Initialising the VFS.
Initially when first created the VFS is empty. The VFS can be populated from the real FS by using the generate function, or by explicitly making the VFS from the real FS using the same under lying functions that the generate function uses.
Remote Device driver
Each RDD needs the following information:
Location of the primary file system root – this will normally be the location of the master and derivative archives.
Location of the VFS.
Remote Device Type information.
Location of the Remote Job Journals
FTP Remote Device driver
This driver will be used to backup the archive to an external FTP server.
In order to handle this, a number of configuration items need to provided. These are as follows:
Username / Password of the account on the FTP server.
Host name of FTP server.
Root folder on the FTP server where the backup to be placed on the server.
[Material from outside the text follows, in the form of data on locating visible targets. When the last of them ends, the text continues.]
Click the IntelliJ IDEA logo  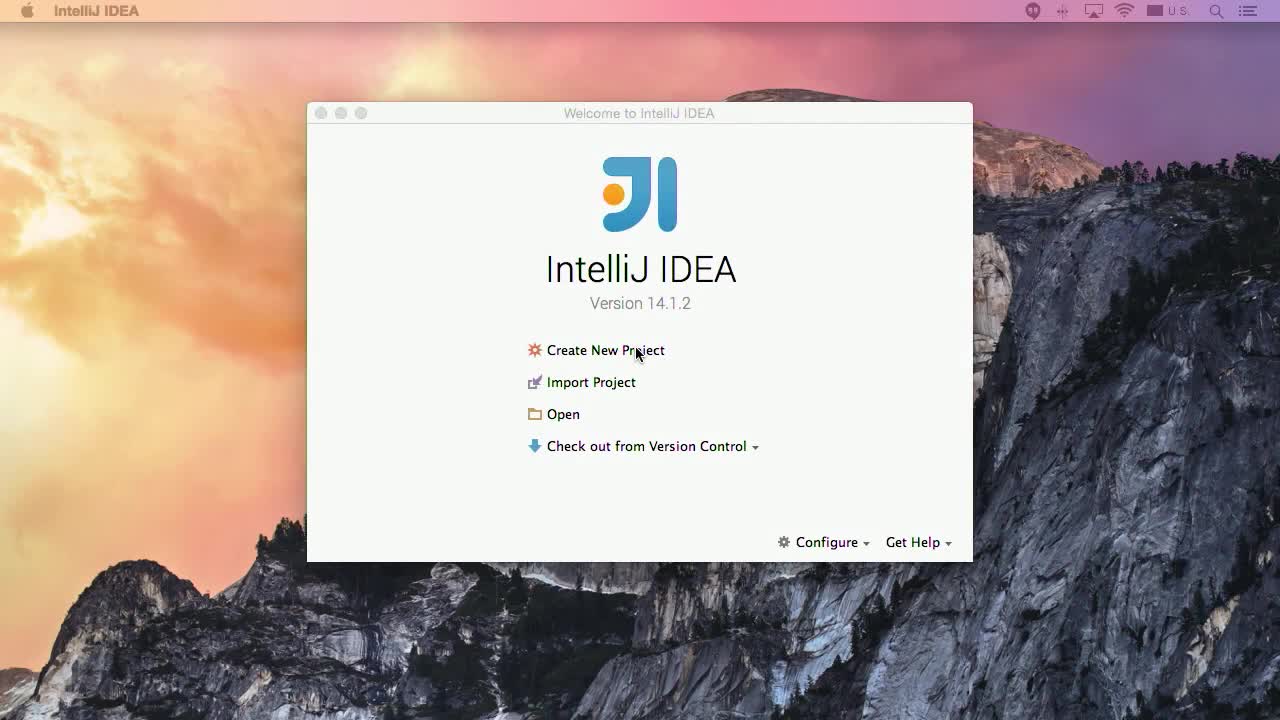(x=640, y=194)
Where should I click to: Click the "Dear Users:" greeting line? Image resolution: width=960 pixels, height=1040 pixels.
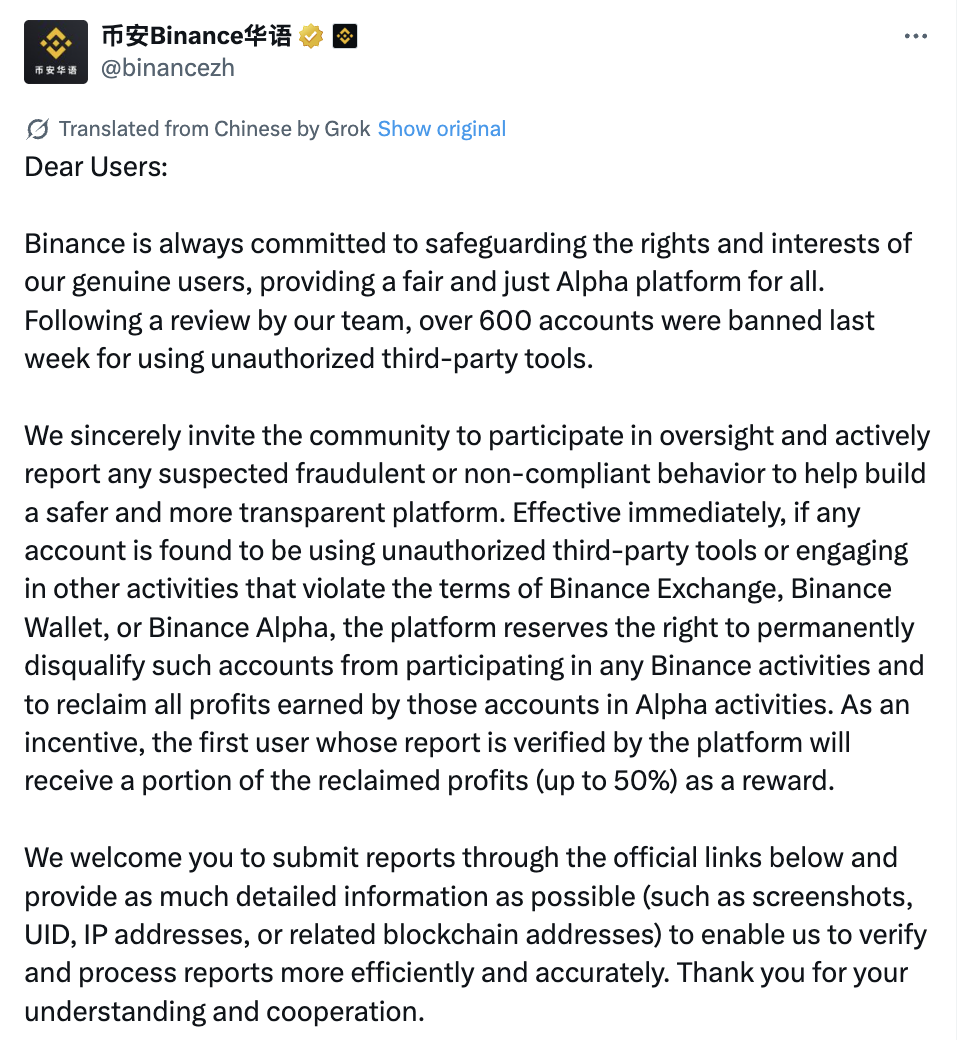point(96,166)
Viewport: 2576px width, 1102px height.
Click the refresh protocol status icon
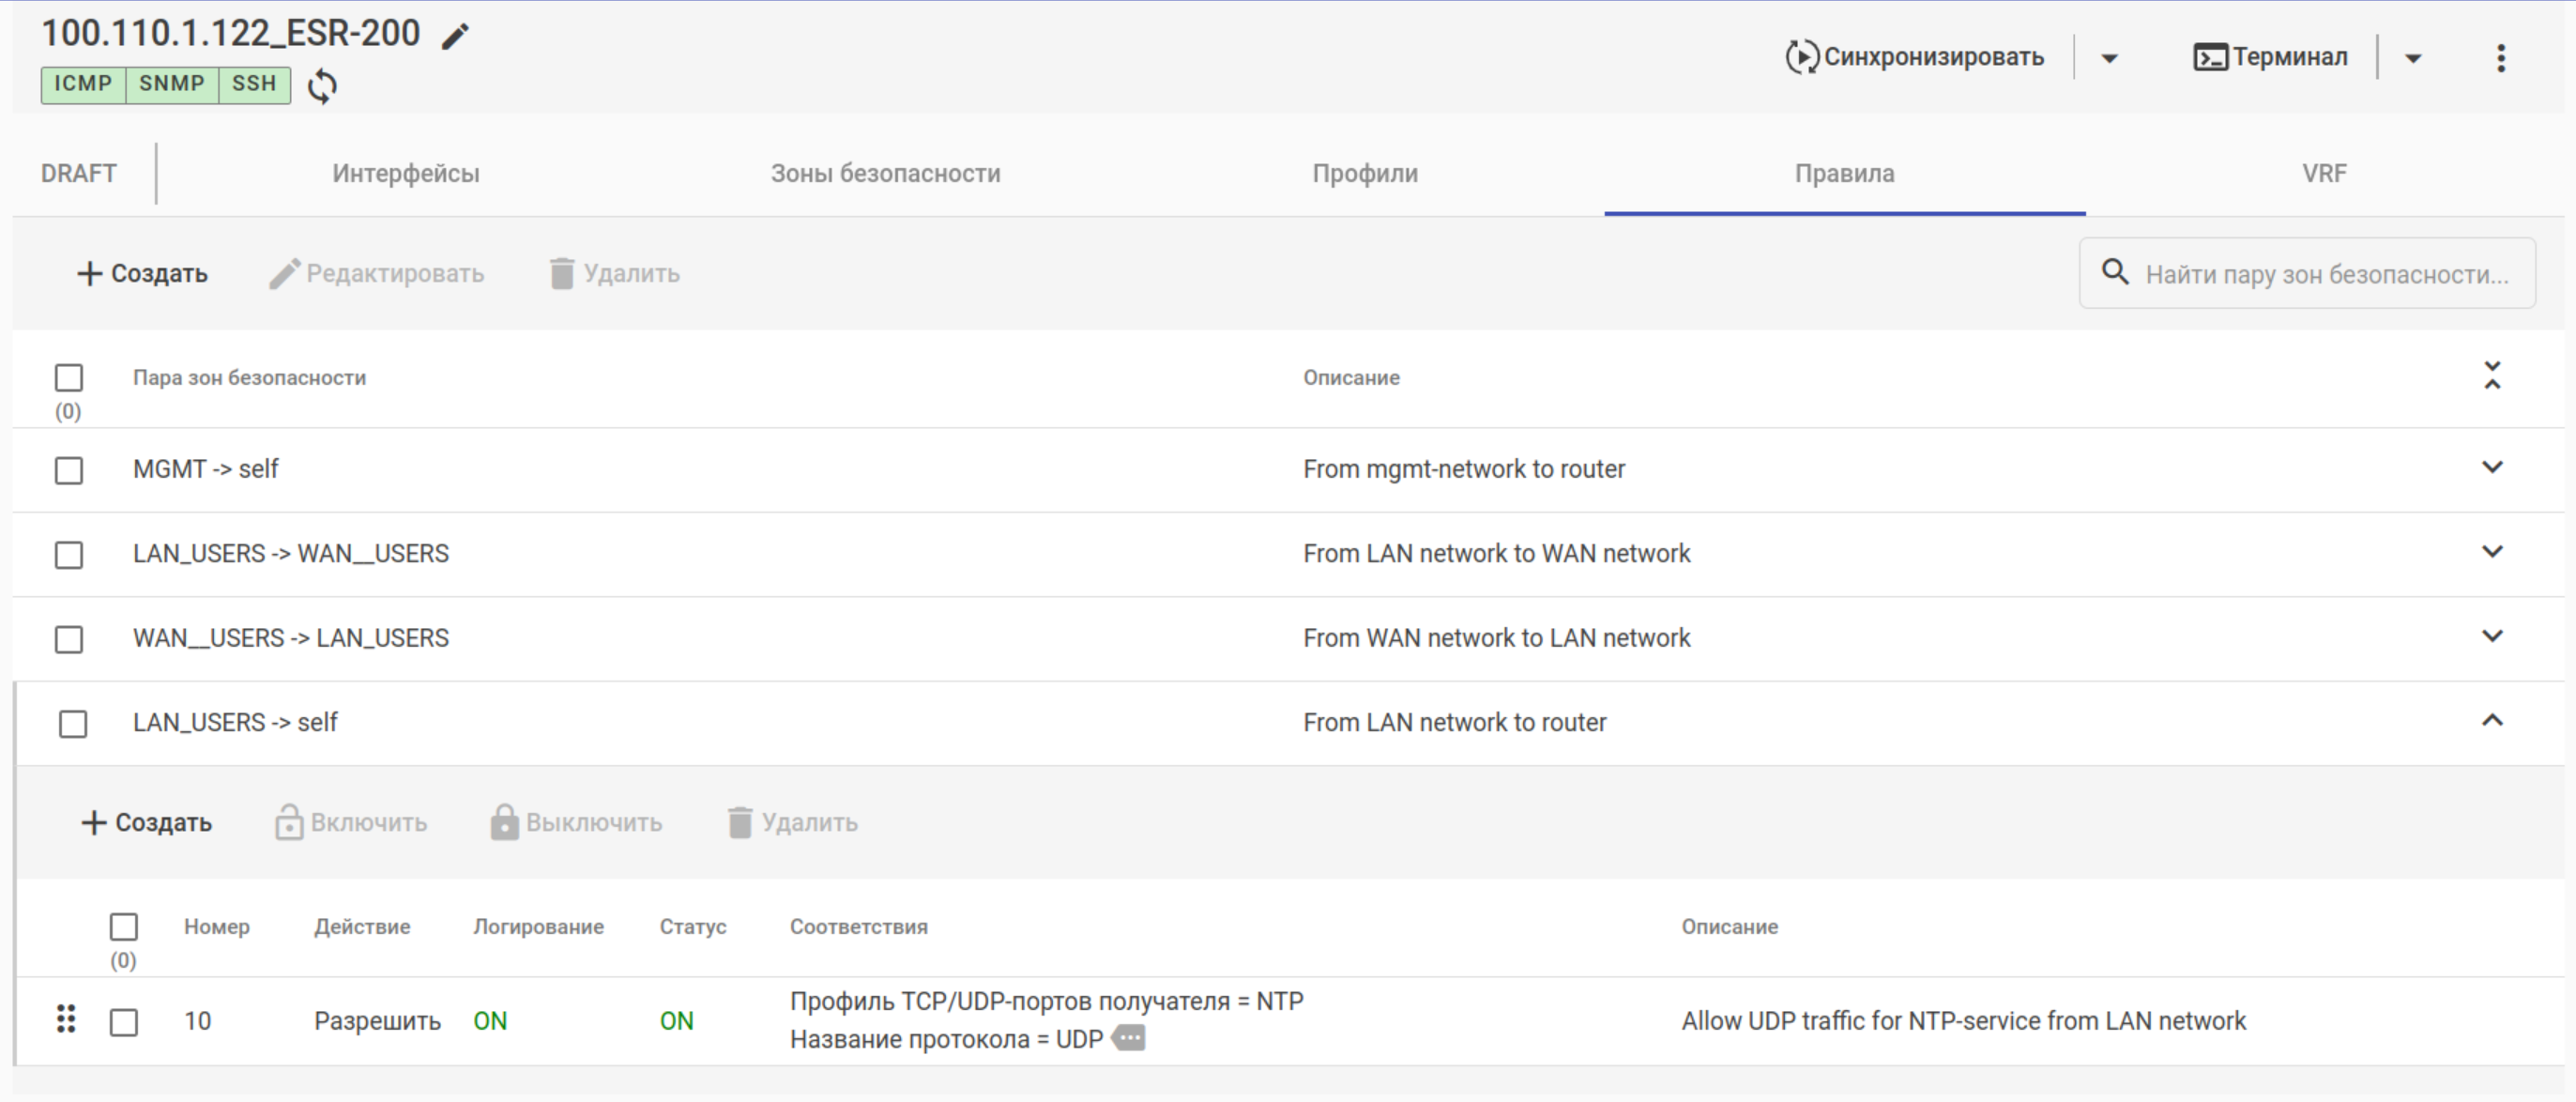322,86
Iarbk as a service or damon
When remote backup is enabled, the iarbk application needs to runs side-by-side with the iavault application in order to push the data to be backed-up to the remote backup. Iavault application will normally complete before Iarbk.exe.
The iarbk application can be started by the iavault application or run as a service in windows or a Damon in Linux or ios.
Job Files
These files contains details of the work to be carried out by the Iarbk.exe. These will be generated by the iavault when the VFS is updated with new items that needs to be backed-up from iavault activities. The job file contains which files have been added or modified in the VFS which now needs to updated in the remote storage. As the jobs are done, the job file will be modified to reflect the new status reflecting the fact the new status of the job.
For example: a new image is imported into the archive. It is added to the master archive and any specified backups plus the VFS is updated with the new image details, the job file is updated to reflect that a new image has been added. The iarbk application will need to be actioned to read the VFS and the job File. Iarbk will read the VFS and job file, update the external remote file storage with the new image and update both the VFS and job file. Initially the unprocessed job file will be stored in a pending folder, once completed the file will be moved into the completed folder.